Locate each line in the material below that contains the word "action", and copy those lines.

[Collected data entries]
§

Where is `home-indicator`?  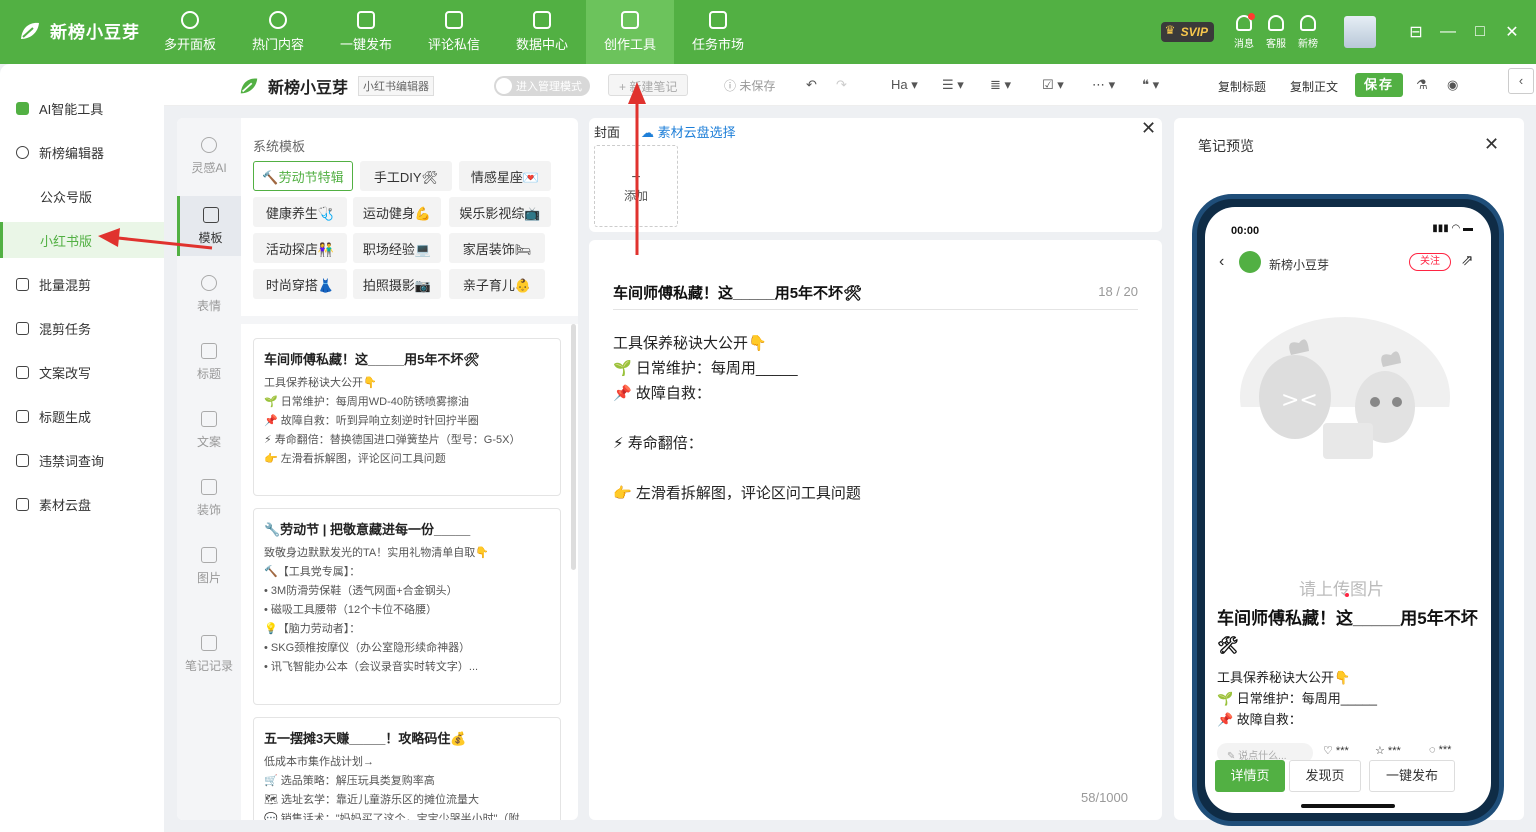 home-indicator is located at coordinates (1348, 806).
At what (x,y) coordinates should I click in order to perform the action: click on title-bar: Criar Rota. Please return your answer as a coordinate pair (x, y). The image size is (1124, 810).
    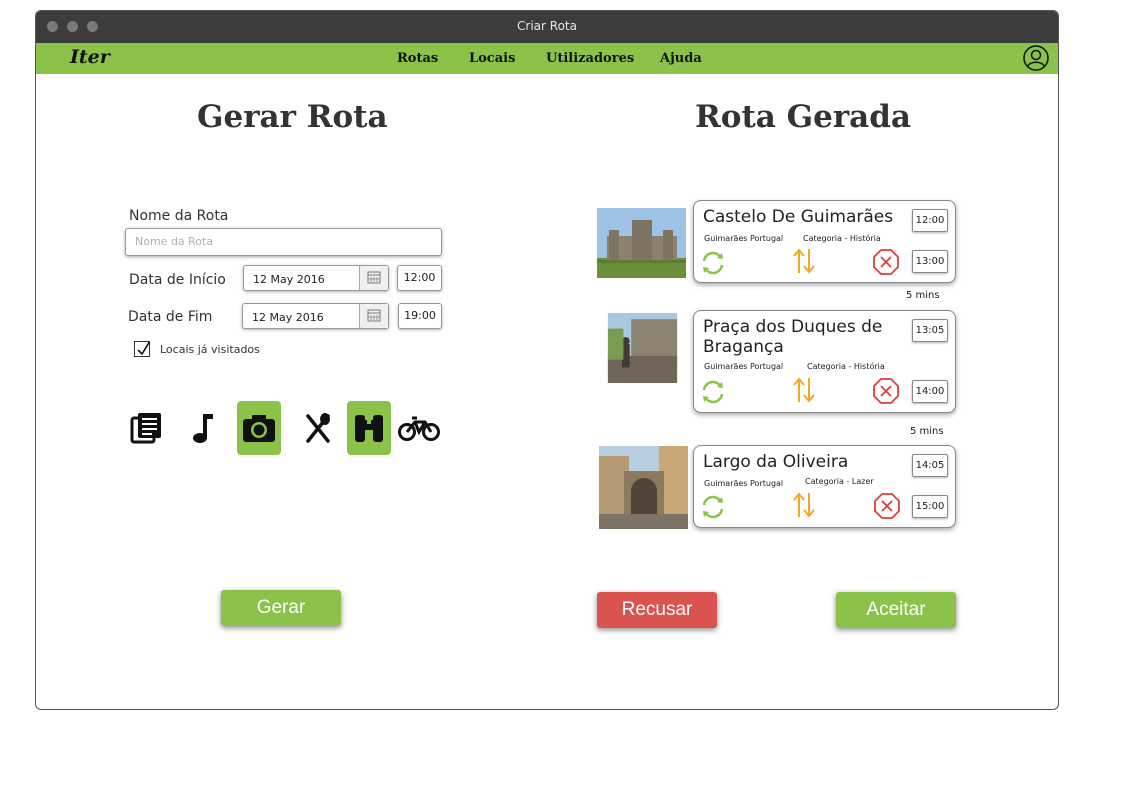
    Looking at the image, I should click on (547, 27).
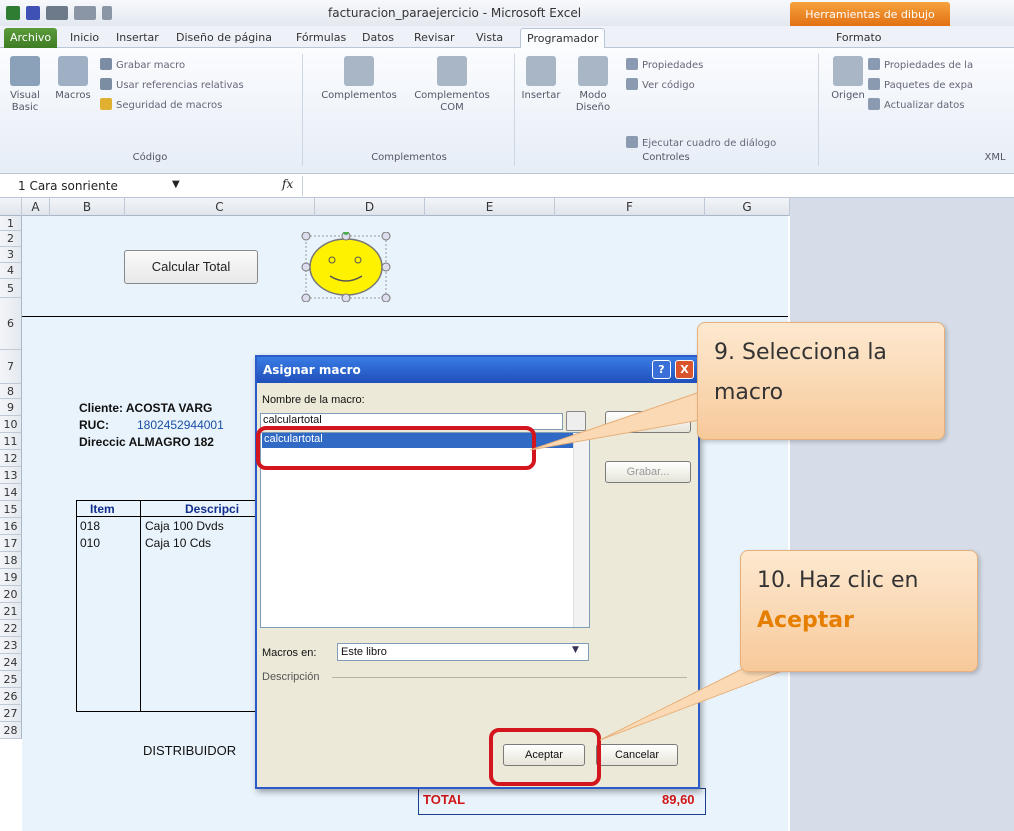 The width and height of the screenshot is (1014, 831). I want to click on callout-emphasis: Aceptar, so click(806, 620).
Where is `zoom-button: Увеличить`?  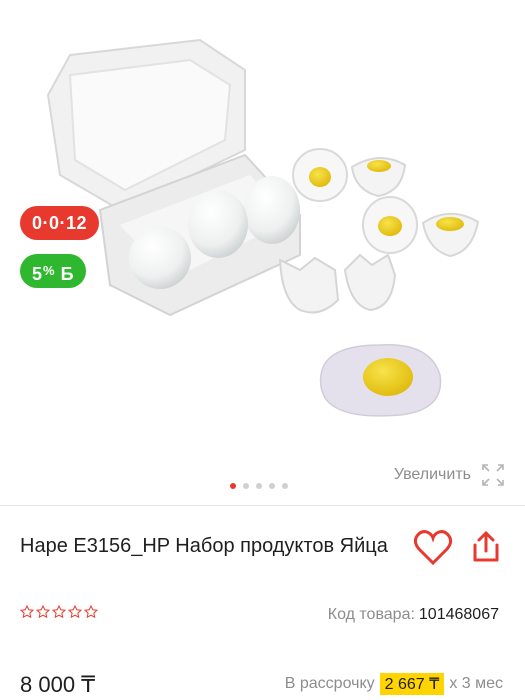 zoom-button: Увеличить is located at coordinates (450, 475).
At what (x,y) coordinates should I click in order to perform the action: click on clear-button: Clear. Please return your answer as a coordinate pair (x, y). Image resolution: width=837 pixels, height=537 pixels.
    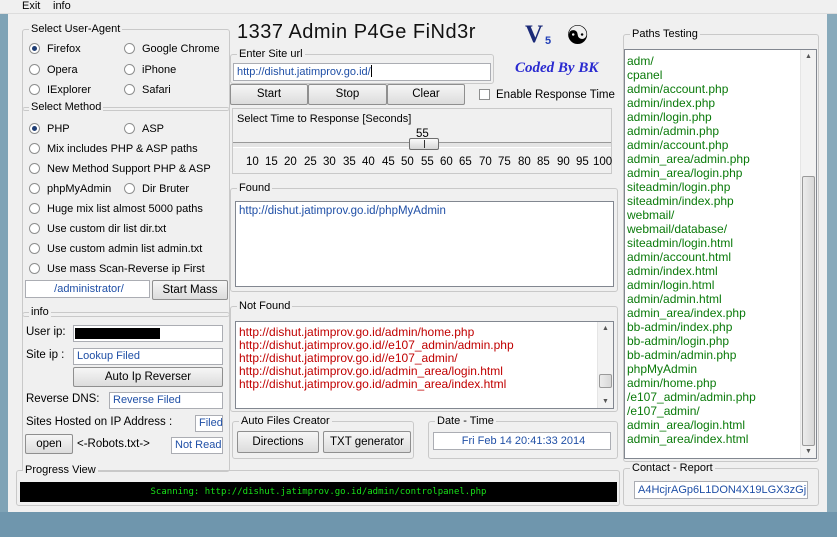
    Looking at the image, I should click on (426, 94).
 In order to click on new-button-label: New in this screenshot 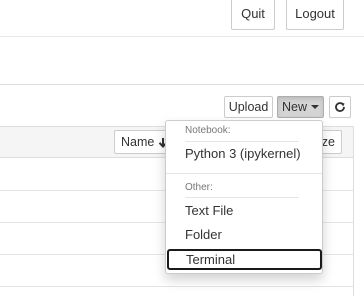, I will do `click(294, 107)`.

§

== Solution to the exercise ==
At what (x,y) coordinates should I click in order to perform the action: click on title-bar: Criar Rota. Please return your answer as a coordinate pair (x, y). The image size is (1124, 810).
At what (x,y) coordinates should I click in order to perform the action: click on clear-button: Clear. Please return your answer as a coordinate pair (x, y). Image resolution: width=837 pixels, height=537 pixels.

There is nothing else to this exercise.